◆ **Recorded data**:
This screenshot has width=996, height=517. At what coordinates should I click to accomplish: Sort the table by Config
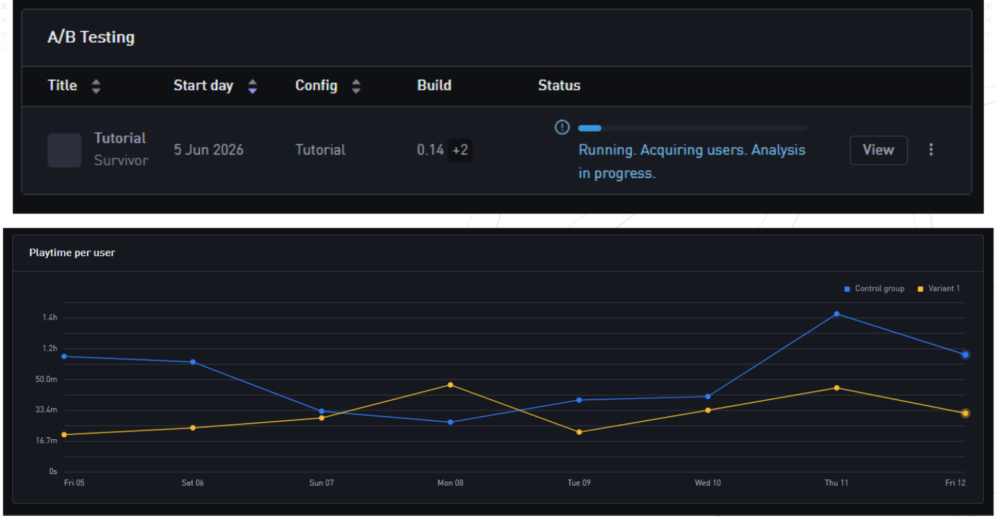pyautogui.click(x=356, y=86)
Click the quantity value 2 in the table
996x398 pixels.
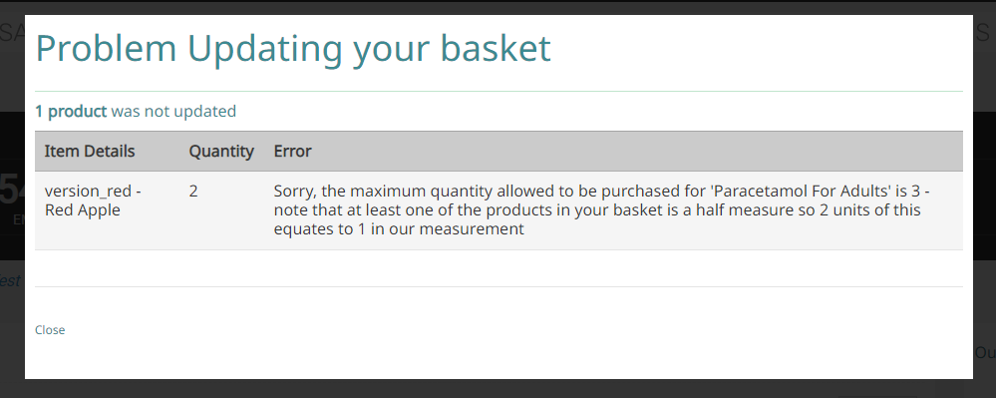pyautogui.click(x=193, y=191)
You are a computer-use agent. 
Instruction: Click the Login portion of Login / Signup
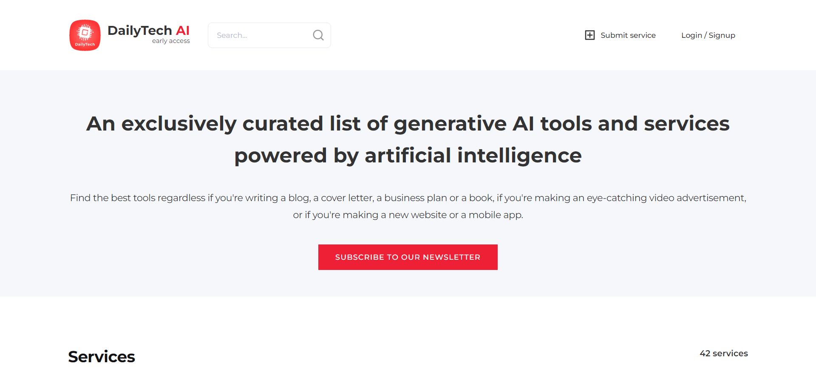tap(691, 35)

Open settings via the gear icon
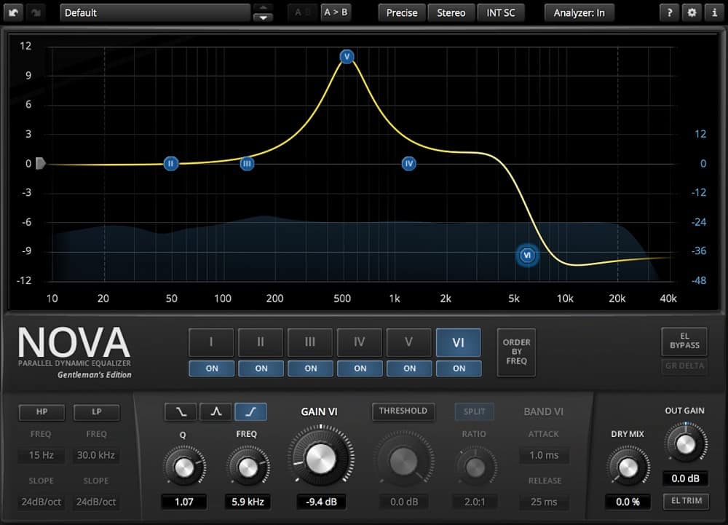click(x=691, y=12)
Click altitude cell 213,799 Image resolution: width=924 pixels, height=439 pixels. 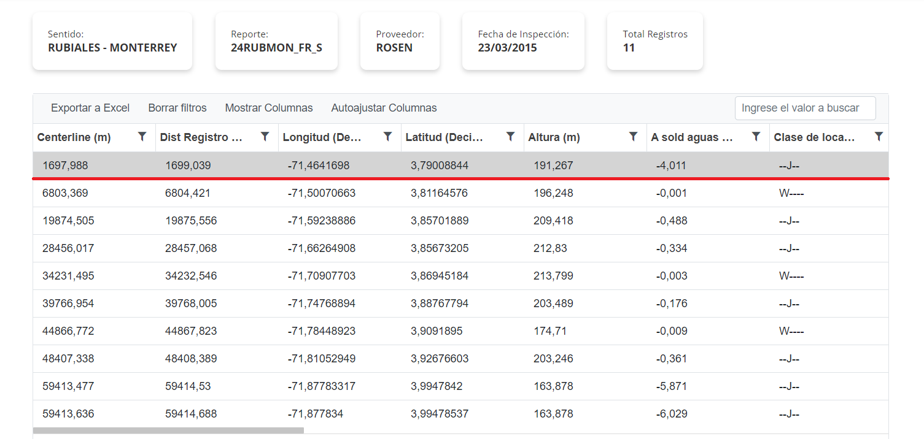(x=553, y=276)
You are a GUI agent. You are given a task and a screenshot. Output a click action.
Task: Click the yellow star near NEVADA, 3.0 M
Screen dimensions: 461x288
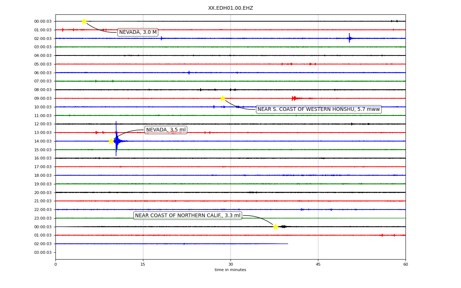(x=84, y=21)
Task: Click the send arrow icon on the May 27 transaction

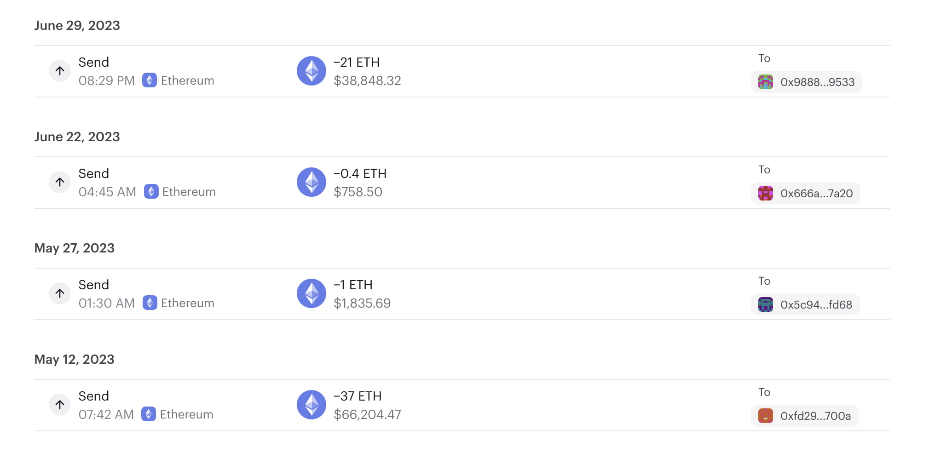Action: click(60, 293)

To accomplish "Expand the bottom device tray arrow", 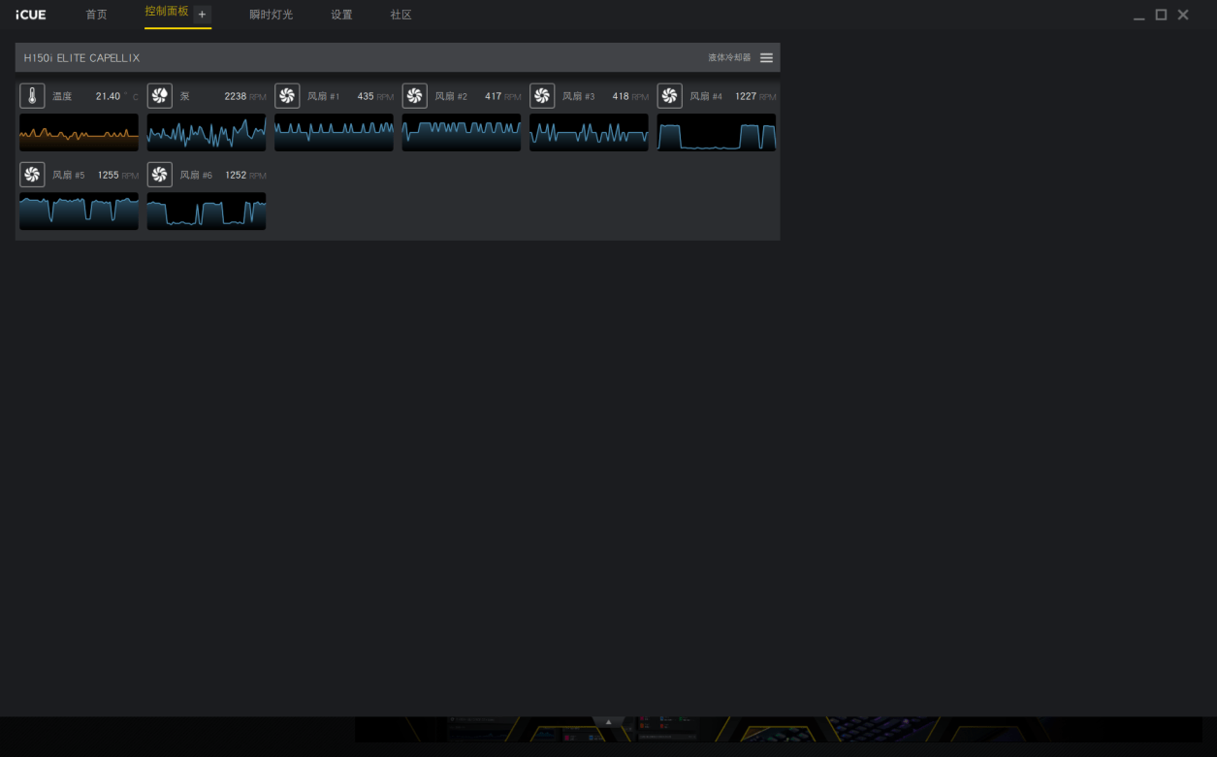I will click(608, 722).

◆ **What is required**:
Look through the material and copy each line that has "agent".

◆ **Answer to the problem**:
You are a computer-use agent. 
You are a GUI agent. You are given a task and a screenshot. Output a click action.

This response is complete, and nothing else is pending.